In reference to “Residents key in on OPRF garage demolition” [News, Nov. 24], our purpose here is not to debate details but to provide perspective on parking around OPRF High School.
In 1982, we moved to our home on the 200 block of North Elmwood, just one block from the front door of OPRF. In the 1990s, faculty, staff, and student parking was daily on both sides of most north-south residential streets near the high school. Most visitors to the occasional special events found parking on all available streets, as they do now, and walked 5-10 minutes to the school.
It was commonplace for residents closest to the school to have to clean up daily after lunch hour when students would visit their cars and enjoy socializing while listening to music and having lunch, often brought from nearby fast food shops. In good weather, students might enjoy relaxing on the parkway, now with music louder, and often not taking their lunch wrappings with them.
Since 1999, improvements have included:
Scoville becoming one way for better security after the Columbine shootings and the 9/11 attack.
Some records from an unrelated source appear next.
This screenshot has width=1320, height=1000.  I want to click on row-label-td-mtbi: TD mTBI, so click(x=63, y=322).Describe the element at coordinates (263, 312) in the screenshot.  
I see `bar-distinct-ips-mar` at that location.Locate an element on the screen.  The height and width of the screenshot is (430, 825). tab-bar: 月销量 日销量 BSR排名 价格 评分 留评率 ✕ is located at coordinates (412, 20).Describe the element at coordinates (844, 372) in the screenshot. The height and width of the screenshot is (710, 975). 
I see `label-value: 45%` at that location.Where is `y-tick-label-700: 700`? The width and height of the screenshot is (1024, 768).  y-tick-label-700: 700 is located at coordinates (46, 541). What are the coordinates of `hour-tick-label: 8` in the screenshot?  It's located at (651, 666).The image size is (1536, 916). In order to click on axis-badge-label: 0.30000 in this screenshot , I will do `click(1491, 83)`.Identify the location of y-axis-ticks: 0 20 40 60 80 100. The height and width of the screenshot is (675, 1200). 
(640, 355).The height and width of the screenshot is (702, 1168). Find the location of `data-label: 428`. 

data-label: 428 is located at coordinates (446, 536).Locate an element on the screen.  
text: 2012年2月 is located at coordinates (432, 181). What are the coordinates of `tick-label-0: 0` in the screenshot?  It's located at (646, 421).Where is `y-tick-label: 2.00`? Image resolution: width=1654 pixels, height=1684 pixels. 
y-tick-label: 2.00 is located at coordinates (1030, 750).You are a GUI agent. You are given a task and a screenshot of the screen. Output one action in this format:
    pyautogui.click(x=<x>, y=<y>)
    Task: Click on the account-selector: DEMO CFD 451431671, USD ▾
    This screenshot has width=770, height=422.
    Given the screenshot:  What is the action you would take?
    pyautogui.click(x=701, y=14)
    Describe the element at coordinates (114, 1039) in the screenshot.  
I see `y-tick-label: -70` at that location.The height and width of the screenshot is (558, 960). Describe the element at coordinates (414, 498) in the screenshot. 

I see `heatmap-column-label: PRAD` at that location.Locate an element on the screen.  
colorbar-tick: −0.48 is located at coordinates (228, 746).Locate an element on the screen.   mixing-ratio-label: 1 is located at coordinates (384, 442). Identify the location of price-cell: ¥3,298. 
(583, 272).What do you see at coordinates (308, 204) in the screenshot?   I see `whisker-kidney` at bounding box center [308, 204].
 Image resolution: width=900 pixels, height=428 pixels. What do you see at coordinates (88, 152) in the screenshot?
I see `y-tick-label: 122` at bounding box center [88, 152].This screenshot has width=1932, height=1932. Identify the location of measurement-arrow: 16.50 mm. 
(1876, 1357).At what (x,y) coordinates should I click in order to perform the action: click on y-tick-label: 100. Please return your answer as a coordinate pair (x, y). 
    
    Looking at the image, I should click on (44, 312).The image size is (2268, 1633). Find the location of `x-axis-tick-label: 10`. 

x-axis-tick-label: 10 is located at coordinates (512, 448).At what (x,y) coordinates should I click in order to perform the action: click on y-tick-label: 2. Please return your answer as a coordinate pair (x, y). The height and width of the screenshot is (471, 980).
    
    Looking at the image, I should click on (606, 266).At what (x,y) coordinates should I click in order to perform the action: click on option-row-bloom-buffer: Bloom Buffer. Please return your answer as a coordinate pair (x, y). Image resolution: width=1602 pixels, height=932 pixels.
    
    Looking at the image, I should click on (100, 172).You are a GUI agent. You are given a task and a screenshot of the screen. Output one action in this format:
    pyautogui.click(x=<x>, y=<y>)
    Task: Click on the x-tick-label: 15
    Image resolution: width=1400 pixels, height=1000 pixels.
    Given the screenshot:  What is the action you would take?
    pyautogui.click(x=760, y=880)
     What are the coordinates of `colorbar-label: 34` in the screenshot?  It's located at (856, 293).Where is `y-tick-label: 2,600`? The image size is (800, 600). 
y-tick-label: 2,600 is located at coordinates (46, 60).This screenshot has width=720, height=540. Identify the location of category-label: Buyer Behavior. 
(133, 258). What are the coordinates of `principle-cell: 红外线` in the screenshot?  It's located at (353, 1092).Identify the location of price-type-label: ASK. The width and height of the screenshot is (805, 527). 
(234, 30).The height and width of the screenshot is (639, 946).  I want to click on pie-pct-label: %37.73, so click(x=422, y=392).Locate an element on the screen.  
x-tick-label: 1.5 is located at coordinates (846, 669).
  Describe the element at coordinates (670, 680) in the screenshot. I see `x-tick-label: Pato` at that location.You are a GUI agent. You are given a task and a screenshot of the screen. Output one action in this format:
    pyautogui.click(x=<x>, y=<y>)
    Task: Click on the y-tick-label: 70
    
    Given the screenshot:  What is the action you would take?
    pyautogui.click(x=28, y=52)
The garage was built, removing all faculty, staff and student parking from most all north-south residential, non-arterial streets on school days only, not evenings or weekends.
Most important, the campus was closed at lunch to freshman and sophomores, and juniors and seniors were allowed in and out at lunch as a privilege, and only through the west side of the building onto the mall.
As much as we support and enjoy providing a fine high school for our youth, we have also come to enjoy the order, quiet, and clean streets of the lunchtime hours. And we are pleased that the new parking plan by the Transportation Commission will require only 10-11 faculty and staff cars each school day on each of most nearby north-south streets.
In the 1990s, this change would have been viewed as a significant and highly-valued improvement. Neighbors would have been very appreciative of the village and school for its responsiveness to residents, who, incidentally, had often chosen to live near this community resource for the benefit of their own children — e.g., our two and many of our neighbors’ youth.
We’re sorry about losing the garage. However, reflecting on neighborhood history and the benefits of our location, we welcome the school board’s decision to keep precious green space and create a pool that meets our community’s high expectations for the education and recreation of our youth. We accept it as a well-studied and timely solution, and appreciate how little will be the additional impact on our privileged neighborhood.